- _Text passage_
%%

Next, let’s extract some data about each restaurant, and then plot all of them on a map. This time, we’ll use a plotly ScatterMapBox, which uses tiles from MapBox. You can refer to plotly’s documentation here. Each POI on that map has a tooltip that shows the restaurant’s name when hovered.

import plotly.graph_objects as obj

# Extract the lon, lat and name of each restaurant:
coords = []
text = []
for elem in restaurants['features']:
    latlon = elem['geometry']['coordinates']
    if latlon == []: continue
    coords.append(latlon)
    if 'name'  not in elem['properties']:
        text.append('NONAME')
    else:
        text.append(elem['properties']['name'])
# Convert into a dictionary for plotly
restaurant_dict = dict(type='scattermapbox',
                   lat=[x[1] for x in coords], 
                   lon=[x[0] for x in coords],
                   mode='markers',
                   text=text,
                   marker=dict(size=8, color='blue'),
                   hoverinfo='text',    
                   showlegend=False)


# plotting restaurants' locations around University of Toronto

center=(43.662643, -79.395689) # UofT main building

fig = obj.Figure(obj.Scattermapbox(restaurant_dict))

# defining plot layout
fig.update_layout(mapbox_style="stamen-terrain")
fig.update_layout(margin={"r":0,"t":0,"l":0,"b":0}, mapbox = {'center': {'lat': center[0], 'lon': center[1]}, 'zoom': 13})
fig.show()

%%

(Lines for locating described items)
%%

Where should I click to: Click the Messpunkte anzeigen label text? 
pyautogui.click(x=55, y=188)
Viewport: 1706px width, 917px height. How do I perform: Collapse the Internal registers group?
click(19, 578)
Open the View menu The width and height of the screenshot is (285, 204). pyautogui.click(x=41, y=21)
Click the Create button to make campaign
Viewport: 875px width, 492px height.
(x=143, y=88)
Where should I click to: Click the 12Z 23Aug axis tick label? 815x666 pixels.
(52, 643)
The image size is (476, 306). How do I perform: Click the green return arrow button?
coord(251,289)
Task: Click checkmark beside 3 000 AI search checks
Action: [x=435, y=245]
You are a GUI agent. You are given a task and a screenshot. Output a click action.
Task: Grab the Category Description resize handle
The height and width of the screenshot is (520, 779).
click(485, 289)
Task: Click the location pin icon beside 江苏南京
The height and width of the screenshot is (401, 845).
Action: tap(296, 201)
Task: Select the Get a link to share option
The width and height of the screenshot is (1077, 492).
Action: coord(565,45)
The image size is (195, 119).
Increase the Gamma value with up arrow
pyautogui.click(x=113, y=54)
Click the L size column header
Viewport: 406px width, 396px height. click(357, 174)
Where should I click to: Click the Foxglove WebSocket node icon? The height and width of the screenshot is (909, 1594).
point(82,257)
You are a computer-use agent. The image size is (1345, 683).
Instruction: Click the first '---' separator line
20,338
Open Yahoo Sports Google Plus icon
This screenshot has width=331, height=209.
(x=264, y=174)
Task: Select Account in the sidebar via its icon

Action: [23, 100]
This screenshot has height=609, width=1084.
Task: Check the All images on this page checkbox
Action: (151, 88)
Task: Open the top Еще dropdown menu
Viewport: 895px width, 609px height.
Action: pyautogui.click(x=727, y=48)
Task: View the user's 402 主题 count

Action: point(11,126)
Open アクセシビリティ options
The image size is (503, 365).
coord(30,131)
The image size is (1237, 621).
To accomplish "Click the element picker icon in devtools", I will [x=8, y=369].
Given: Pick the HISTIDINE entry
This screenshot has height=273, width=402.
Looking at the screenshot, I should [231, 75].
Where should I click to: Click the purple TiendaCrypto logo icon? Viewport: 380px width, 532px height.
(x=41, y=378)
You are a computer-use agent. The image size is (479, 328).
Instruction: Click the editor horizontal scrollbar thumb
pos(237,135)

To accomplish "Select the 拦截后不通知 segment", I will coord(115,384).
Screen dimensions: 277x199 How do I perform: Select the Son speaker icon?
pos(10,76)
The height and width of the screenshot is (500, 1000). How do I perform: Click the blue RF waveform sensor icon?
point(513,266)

%%

- _What you need to do_
(1) In the restaurant-mapping passage, what value is appended to the text list when a restaurant has no name?
(2) Please reproduce the part of the restaurant-mapping passage that opens with the words containing "# Extract the" and closes with "coords.append(latlon)".

- _Solutions to the exercise_
(1) NONAME

(2)
# Extract the lon, lat and name of each restaurant:
coords = []
text = []
for elem in restaurants['features']:
    latlon = elem['geometry']['coordinates']
    if latlon == []: continue
    coords.append(latlon)